§ **Your goal**
In full and word for word, copy the records that follow.

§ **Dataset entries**
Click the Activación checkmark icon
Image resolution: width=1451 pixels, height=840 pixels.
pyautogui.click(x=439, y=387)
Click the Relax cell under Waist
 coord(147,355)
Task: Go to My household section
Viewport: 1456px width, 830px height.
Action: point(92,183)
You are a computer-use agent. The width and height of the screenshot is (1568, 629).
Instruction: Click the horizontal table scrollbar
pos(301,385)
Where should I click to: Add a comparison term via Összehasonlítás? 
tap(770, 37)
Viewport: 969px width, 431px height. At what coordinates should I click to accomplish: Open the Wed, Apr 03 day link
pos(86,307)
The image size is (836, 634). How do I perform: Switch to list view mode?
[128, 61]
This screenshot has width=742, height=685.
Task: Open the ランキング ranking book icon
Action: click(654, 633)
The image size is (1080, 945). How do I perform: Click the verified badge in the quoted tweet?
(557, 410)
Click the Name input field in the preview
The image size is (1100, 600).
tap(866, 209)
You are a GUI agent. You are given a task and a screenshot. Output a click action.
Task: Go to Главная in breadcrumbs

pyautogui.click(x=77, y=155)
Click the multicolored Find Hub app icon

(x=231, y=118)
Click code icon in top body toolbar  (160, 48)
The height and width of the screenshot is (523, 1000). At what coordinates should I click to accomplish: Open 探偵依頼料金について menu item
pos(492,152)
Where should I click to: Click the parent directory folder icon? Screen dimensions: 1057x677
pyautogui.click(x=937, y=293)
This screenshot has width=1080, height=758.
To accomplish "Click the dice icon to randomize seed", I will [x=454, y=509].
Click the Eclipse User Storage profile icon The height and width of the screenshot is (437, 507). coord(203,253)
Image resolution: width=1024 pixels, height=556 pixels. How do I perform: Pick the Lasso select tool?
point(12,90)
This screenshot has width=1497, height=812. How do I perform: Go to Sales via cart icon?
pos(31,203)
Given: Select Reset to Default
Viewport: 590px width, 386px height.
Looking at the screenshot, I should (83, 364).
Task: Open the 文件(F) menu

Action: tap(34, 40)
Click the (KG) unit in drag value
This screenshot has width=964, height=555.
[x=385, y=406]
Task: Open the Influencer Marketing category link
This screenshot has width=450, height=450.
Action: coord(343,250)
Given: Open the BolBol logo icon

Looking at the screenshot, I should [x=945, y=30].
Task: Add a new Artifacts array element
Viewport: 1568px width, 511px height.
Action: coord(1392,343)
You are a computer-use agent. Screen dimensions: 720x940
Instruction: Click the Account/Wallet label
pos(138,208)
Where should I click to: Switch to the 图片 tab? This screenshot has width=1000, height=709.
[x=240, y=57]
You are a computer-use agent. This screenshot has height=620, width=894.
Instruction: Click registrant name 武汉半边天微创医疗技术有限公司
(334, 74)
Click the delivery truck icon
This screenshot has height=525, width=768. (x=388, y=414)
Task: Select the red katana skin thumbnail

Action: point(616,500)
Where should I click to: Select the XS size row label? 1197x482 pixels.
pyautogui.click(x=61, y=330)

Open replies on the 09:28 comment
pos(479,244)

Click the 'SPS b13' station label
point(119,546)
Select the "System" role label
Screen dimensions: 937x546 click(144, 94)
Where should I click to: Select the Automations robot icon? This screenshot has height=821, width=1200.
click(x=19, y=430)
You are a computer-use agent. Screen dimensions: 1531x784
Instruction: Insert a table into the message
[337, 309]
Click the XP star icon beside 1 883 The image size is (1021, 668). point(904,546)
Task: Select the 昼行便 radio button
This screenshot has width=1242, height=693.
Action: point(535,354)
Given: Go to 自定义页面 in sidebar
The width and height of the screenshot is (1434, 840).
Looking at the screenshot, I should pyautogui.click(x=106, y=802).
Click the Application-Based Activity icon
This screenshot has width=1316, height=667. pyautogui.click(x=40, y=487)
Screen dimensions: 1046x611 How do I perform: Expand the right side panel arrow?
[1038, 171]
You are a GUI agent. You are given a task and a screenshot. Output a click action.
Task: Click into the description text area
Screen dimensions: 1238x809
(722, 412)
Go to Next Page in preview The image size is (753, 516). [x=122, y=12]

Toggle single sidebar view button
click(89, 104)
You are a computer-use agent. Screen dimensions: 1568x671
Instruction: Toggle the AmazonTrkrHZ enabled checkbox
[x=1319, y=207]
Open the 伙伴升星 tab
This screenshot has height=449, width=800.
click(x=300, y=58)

§ **Problem solution**
Click the Activación checkmark icon
Image resolution: width=1451 pixels, height=840 pixels.
pyautogui.click(x=439, y=387)
Click the Relax cell under Waist
 coord(147,355)
Task: Go to My household section
Viewport: 1456px width, 830px height.
Action: point(92,183)
You are a computer-use agent. The width and height of the screenshot is (1568, 629).
Instruction: Click the horizontal table scrollbar
pos(301,385)
Where should I click to: Add a comparison term via Összehasonlítás? 
tap(770, 37)
Viewport: 969px width, 431px height. At what coordinates should I click to accomplish: Open the Wed, Apr 03 day link
pos(86,307)
The image size is (836, 634). How do I perform: Switch to list view mode?
[128, 61]
This screenshot has width=742, height=685.
Task: Open the ランキング ranking book icon
Action: click(654, 633)
The image size is (1080, 945). How do I perform: Click the verified badge in the quoted tweet?
(557, 410)
Click the Name input field in the preview
The image size is (1100, 600).
tap(866, 209)
You are a GUI agent. You are given a task and a screenshot. Output a click action.
Task: Go to Главная in breadcrumbs

pyautogui.click(x=77, y=155)
Click the multicolored Find Hub app icon

(x=231, y=118)
Click code icon in top body toolbar  (160, 48)
The height and width of the screenshot is (523, 1000). At what coordinates should I click to accomplish: Open 探偵依頼料金について menu item
pos(492,152)
Where should I click to: Click the parent directory folder icon? Screen dimensions: 1057x677
pyautogui.click(x=937, y=293)
This screenshot has width=1080, height=758.
To accomplish "Click the dice icon to randomize seed", I will [x=454, y=509].
Click the Eclipse User Storage profile icon The height and width of the screenshot is (437, 507). coord(203,253)
Image resolution: width=1024 pixels, height=556 pixels. How do I perform: Pick the Lasso select tool?
point(12,90)
This screenshot has width=1497, height=812. How do I perform: Go to Sales via cart icon?
pos(31,203)
Given: Select Reset to Default
Viewport: 590px width, 386px height.
Looking at the screenshot, I should (83, 364).
Task: Open the 文件(F) menu

Action: tap(34, 40)
Click the (KG) unit in drag value
This screenshot has width=964, height=555.
[x=385, y=406]
Task: Open the Influencer Marketing category link
This screenshot has width=450, height=450.
Action: coord(343,250)
Given: Open the BolBol logo icon

Looking at the screenshot, I should [x=945, y=30].
Task: Add a new Artifacts array element
Viewport: 1568px width, 511px height.
Action: coord(1392,343)
You are a computer-use agent. Screen dimensions: 720x940
Instruction: Click the Account/Wallet label
pos(138,208)
Where should I click to: Switch to the 图片 tab? This screenshot has width=1000, height=709.
[x=240, y=57]
You are a computer-use agent. This screenshot has height=620, width=894.
Instruction: Click registrant name 武汉半边天微创医疗技术有限公司
(334, 74)
Click the delivery truck icon
This screenshot has height=525, width=768. (x=388, y=414)
Task: Select the red katana skin thumbnail

Action: point(616,500)
Where should I click to: Select the XS size row label? 1197x482 pixels.
pyautogui.click(x=61, y=330)

Open replies on the 09:28 comment
pos(479,244)

Click the 'SPS b13' station label
point(119,546)
Select the "System" role label
Screen dimensions: 937x546 click(144, 94)
Where should I click to: Select the Automations robot icon? This screenshot has height=821, width=1200.
click(x=19, y=430)
You are a computer-use agent. Screen dimensions: 1531x784
Instruction: Insert a table into the message
[337, 309]
Click the XP star icon beside 1 883 The image size is (1021, 668). point(904,546)
Task: Select the 昼行便 radio button
This screenshot has width=1242, height=693.
Action: point(535,354)
Given: Go to 自定义页面 in sidebar
The width and height of the screenshot is (1434, 840).
Looking at the screenshot, I should pyautogui.click(x=106, y=802).
Click the Application-Based Activity icon
This screenshot has width=1316, height=667. pyautogui.click(x=40, y=487)
Screen dimensions: 1046x611 How do I perform: Expand the right side panel arrow?
[1038, 171]
You are a GUI agent. You are given a task and a screenshot. Output a click action.
Task: Click into the description text area
Screen dimensions: 1238x809
(722, 412)
Go to Next Page in preview The image size is (753, 516). [x=122, y=12]

Toggle single sidebar view button
click(89, 104)
You are a computer-use agent. Screen dimensions: 1568x671
Instruction: Toggle the AmazonTrkrHZ enabled checkbox
[x=1319, y=207]
Open the 伙伴升星 tab
This screenshot has height=449, width=800.
click(x=300, y=58)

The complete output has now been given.